WHAT THIS TASK INVOLVES:
Rewrite the records below with every "Instruction" swapped for "Command", leaving everything else as it is.

___ MATERIAL SUPPLIED

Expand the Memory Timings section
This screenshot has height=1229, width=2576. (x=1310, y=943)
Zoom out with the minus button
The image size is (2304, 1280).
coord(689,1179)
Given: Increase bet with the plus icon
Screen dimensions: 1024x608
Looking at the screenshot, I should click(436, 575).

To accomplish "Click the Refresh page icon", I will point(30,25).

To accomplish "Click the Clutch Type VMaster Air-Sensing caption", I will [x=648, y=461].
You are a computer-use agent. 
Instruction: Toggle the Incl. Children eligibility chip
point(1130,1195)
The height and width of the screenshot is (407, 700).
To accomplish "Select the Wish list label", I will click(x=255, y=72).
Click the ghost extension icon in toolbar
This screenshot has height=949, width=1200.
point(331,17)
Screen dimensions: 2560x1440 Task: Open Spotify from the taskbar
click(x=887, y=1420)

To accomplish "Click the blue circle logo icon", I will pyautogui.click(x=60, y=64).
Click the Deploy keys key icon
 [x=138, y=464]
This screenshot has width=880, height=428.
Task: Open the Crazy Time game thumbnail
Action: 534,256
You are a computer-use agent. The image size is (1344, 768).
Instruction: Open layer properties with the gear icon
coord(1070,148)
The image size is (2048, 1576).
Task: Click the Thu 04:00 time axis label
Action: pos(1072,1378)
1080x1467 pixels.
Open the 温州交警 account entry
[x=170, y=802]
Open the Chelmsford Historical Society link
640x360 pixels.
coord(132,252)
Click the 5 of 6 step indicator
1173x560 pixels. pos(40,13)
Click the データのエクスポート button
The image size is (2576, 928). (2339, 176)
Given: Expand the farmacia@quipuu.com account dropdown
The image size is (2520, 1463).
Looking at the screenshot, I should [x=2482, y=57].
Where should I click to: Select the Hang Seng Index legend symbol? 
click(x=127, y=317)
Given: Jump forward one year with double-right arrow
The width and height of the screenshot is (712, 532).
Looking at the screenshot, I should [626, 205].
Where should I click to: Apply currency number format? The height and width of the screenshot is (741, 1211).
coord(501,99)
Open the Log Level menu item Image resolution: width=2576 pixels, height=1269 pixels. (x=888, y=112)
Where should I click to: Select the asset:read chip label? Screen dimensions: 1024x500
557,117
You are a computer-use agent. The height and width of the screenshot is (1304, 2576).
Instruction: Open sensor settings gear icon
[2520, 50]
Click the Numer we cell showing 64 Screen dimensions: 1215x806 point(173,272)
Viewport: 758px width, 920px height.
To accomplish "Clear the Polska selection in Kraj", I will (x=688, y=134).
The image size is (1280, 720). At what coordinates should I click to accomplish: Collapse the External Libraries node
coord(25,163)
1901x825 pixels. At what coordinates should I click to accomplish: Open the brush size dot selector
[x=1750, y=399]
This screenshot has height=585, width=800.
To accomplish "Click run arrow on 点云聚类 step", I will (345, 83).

______

PROBLEM SOLUTION:
Expand the Memory Timings section
This screenshot has height=1229, width=2576. (x=1310, y=943)
Zoom out with the minus button
The image size is (2304, 1280).
coord(689,1179)
Given: Increase bet with the plus icon
Screen dimensions: 1024x608
Looking at the screenshot, I should click(436, 575).

To accomplish "Click the Refresh page icon", I will point(30,25).

To accomplish "Click the Clutch Type VMaster Air-Sensing caption", I will [x=648, y=461].
You are a computer-use agent. 
Command: Toggle the Incl. Children eligibility chip
point(1130,1195)
The height and width of the screenshot is (407, 700).
To accomplish "Select the Wish list label", I will click(x=255, y=72).
Click the ghost extension icon in toolbar
This screenshot has height=949, width=1200.
point(331,17)
Screen dimensions: 2560x1440 Task: Open Spotify from the taskbar
click(x=887, y=1420)

To accomplish "Click the blue circle logo icon", I will pyautogui.click(x=60, y=64).
Click the Deploy keys key icon
 [x=138, y=464]
This screenshot has width=880, height=428.
Task: Open the Crazy Time game thumbnail
Action: 534,256
You are a computer-use agent. The image size is (1344, 768).
Command: Open layer properties with the gear icon
coord(1070,148)
The image size is (2048, 1576).
Task: Click the Thu 04:00 time axis label
Action: pos(1072,1378)
1080x1467 pixels.
Open the 温州交警 account entry
[x=170, y=802]
Open the Chelmsford Historical Society link
640x360 pixels.
coord(132,252)
Click the 5 of 6 step indicator
1173x560 pixels. pos(40,13)
Click the データのエクスポート button
The image size is (2576, 928). (2339, 176)
Given: Expand the farmacia@quipuu.com account dropdown
The image size is (2520, 1463).
Looking at the screenshot, I should [x=2482, y=57].
Where should I click to: Select the Hang Seng Index legend symbol? 
click(x=127, y=317)
Given: Jump forward one year with double-right arrow
The width and height of the screenshot is (712, 532).
Looking at the screenshot, I should [626, 205].
Where should I click to: Apply currency number format? The height and width of the screenshot is (741, 1211).
coord(501,99)
Open the Log Level menu item Image resolution: width=2576 pixels, height=1269 pixels. (x=888, y=112)
Where should I click to: Select the asset:read chip label? Screen dimensions: 1024x500
557,117
You are a computer-use agent. The height and width of the screenshot is (1304, 2576).
Command: Open sensor settings gear icon
[2520, 50]
Click the Numer we cell showing 64 Screen dimensions: 1215x806 point(173,272)
Viewport: 758px width, 920px height.
To accomplish "Clear the Polska selection in Kraj", I will (x=688, y=134).
The image size is (1280, 720). At what coordinates should I click to accomplish: Collapse the External Libraries node
coord(25,163)
1901x825 pixels. At what coordinates should I click to accomplish: Open the brush size dot selector
[x=1750, y=399]
This screenshot has height=585, width=800.
To accomplish "Click run arrow on 点云聚类 step", I will (345, 83).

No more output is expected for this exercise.